This Article is From Jan 30, 2014

Arvind Kejriwal's AAP to field more than 350 candidates in 2014 Lok Sabha polls

Arvind Kejriwal's AAP to field more than 350 candidates in 2014 Lok Sabha polls

Arvind Kejriwal with Manish Sisodia (R): January 14

New Delhi: Arvind Kejriwal's Aam Aadmi Party will field more than 350 candidates in the general elections due by May, with a focus on challenging politicians accused of crimes, the party said today.

The priority, AAP said after a meeting of its national executive in Delhi, will be to field candidates against 162 legislators that it alleges have "criminal backgrounds." 

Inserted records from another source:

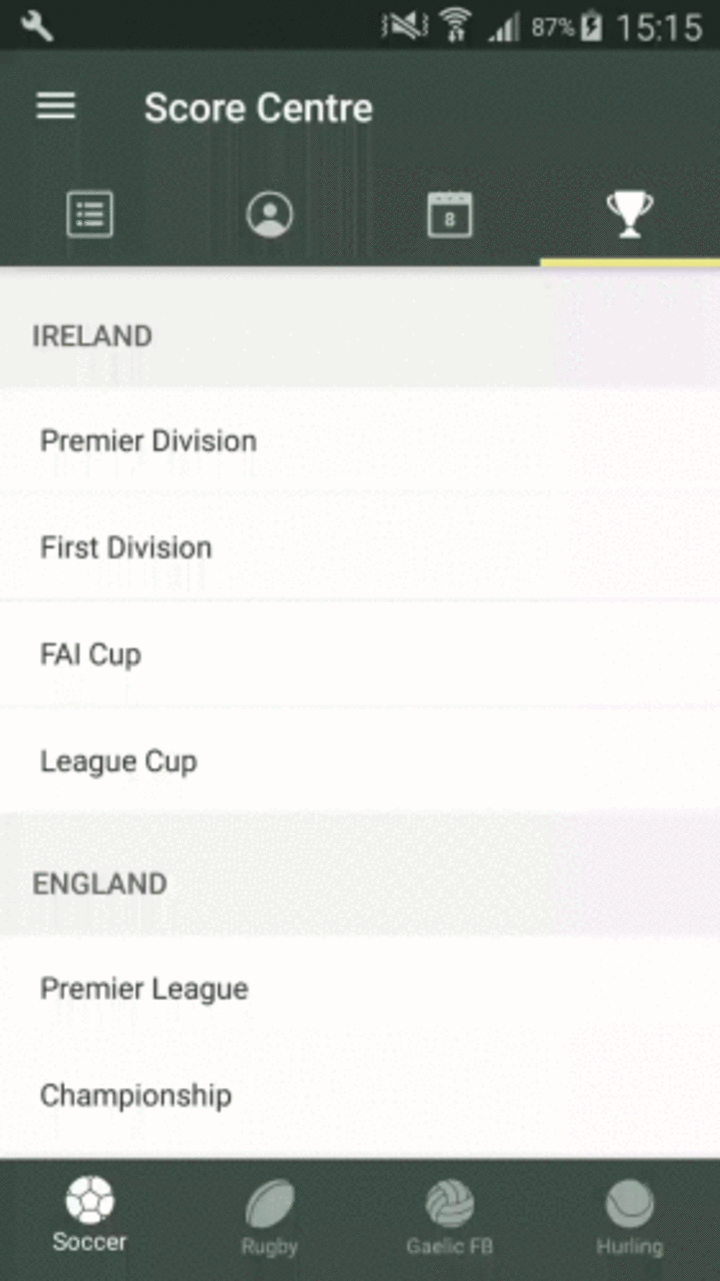Open the calendar fixtures view
720x1281 pixels.
[x=450, y=213]
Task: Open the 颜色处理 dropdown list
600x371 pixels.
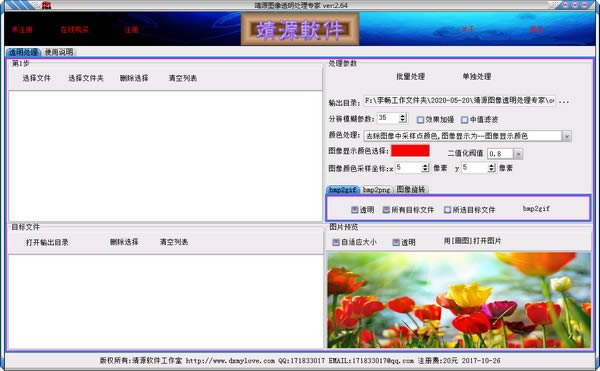Action: click(567, 136)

AAP is expected to release the first list of candidates by February 7. The party today said it will fight the elections in 15 to 20 states, including Delhi, Haryana and Gujarat where it will contest on all seats.

Until now the party had not said how many of the 543 Lok Sabha seats it might contest in an election pitting the Congress-led UPA coalition against the BJP's Narendra Modi. Only the two major parties have fielded those many candidates in recent national elections.  

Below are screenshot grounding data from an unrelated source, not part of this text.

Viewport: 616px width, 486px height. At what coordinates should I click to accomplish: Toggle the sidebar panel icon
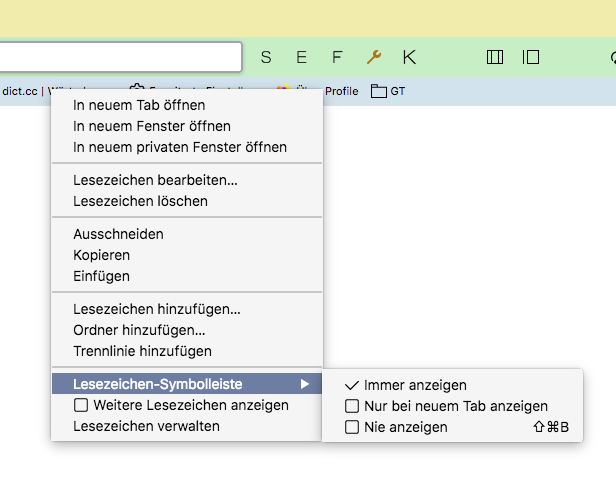click(x=531, y=57)
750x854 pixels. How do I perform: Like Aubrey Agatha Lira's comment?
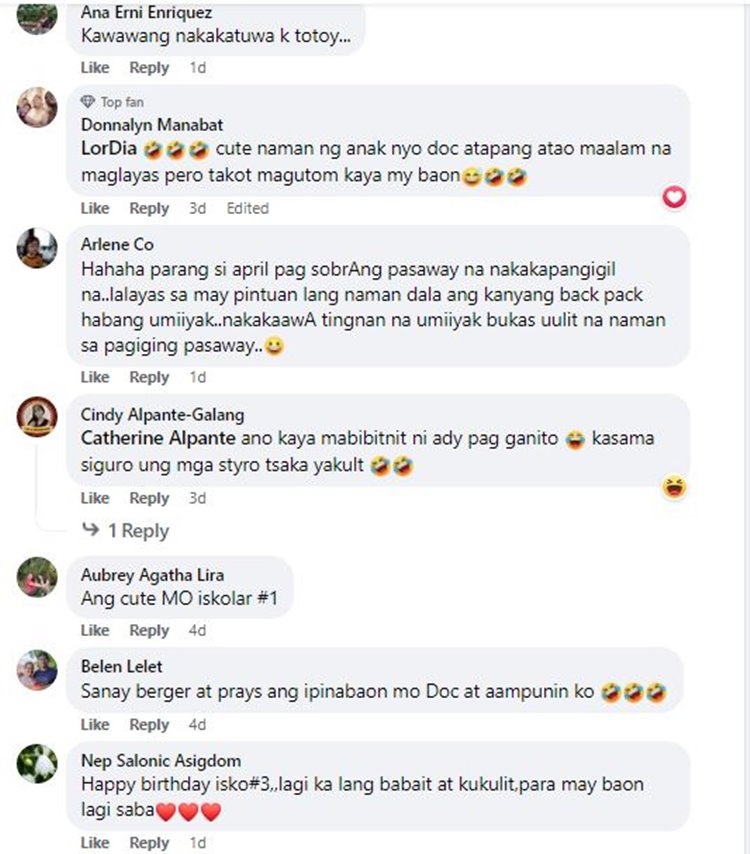click(x=95, y=630)
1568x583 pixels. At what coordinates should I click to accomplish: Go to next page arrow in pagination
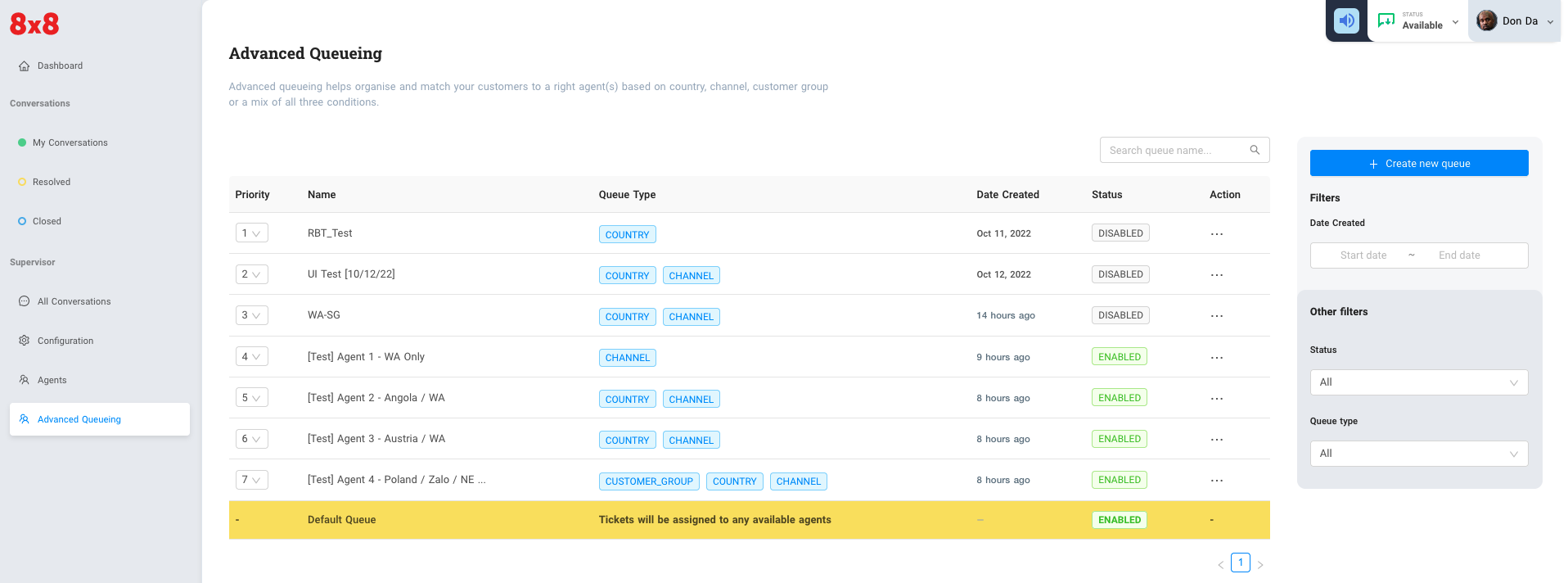(1260, 564)
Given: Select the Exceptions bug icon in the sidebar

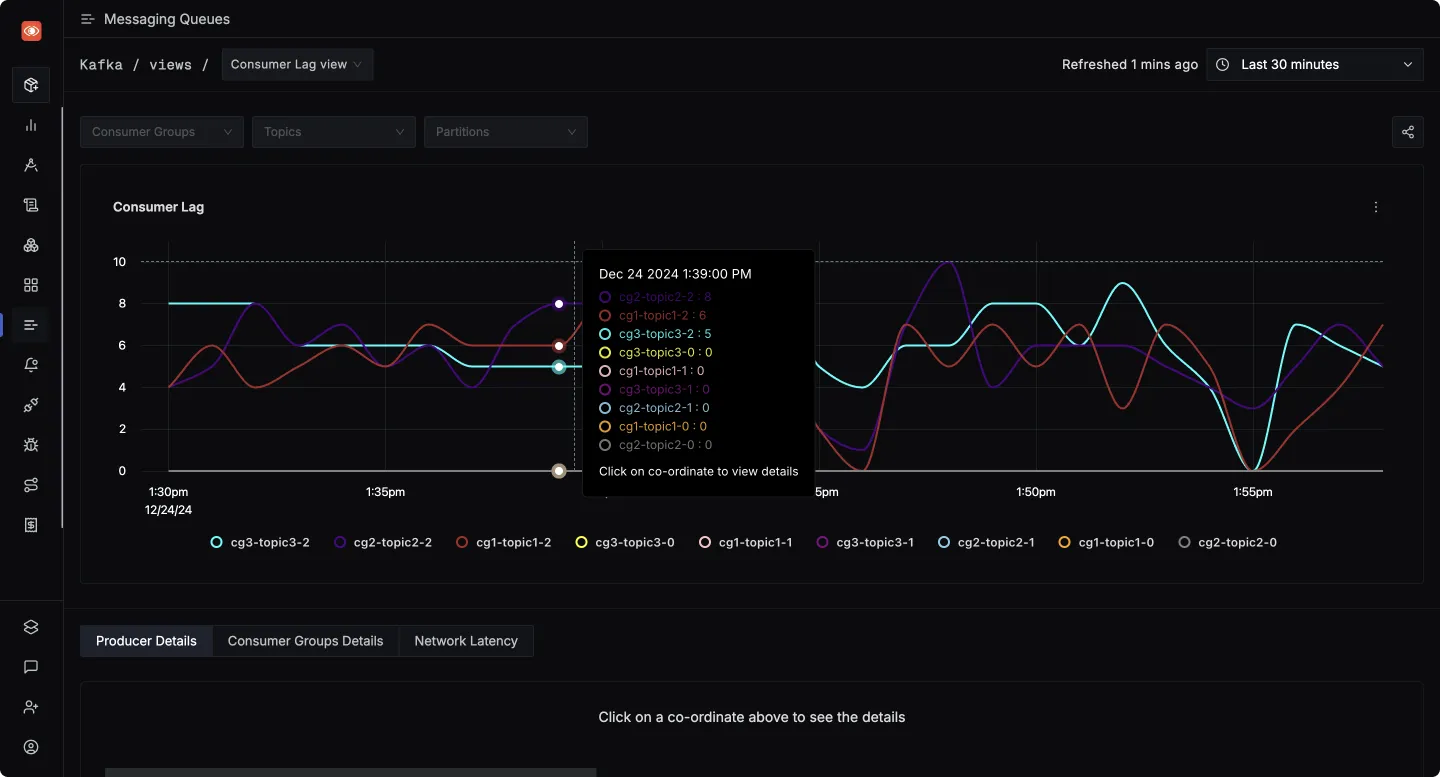Looking at the screenshot, I should click(x=30, y=445).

Following the year-old anti-graft party's strong performance in the Delhi election last month, interest in AAP has surged. Since the announcement earlier this month that it would contest the general election, its membership, it claims, has passed 1 crore.

While surveys and polls have suggested that AAP is unlikely to win more than a dozen or so seats, its success in Delhi has shaken up the national race, with both Mr Modi's BJP and the Congress aping AAPs anti-elite, anti-corruption language. (AAP fails to stir enthusiasm in Modi's Gujarat)

Even a small clutch of seats for the AAP could be enough to deny Mr Modi a chance at forming a government, and could give AAP chief Arvind Kejriwal, who is the Delhi chief Minister at the head of a minority government, a say in national policy.

"The most important thing is there are a large number of cabinet ministers who have indulged in corruption, they need to be defeated," Mr Kejriwal had said in a recent interview to Reuters.
He did not say how many, or which, government ministers would be a target.

In the last parliamentary election in 2009. politicians accused of crimes had a higher success rate.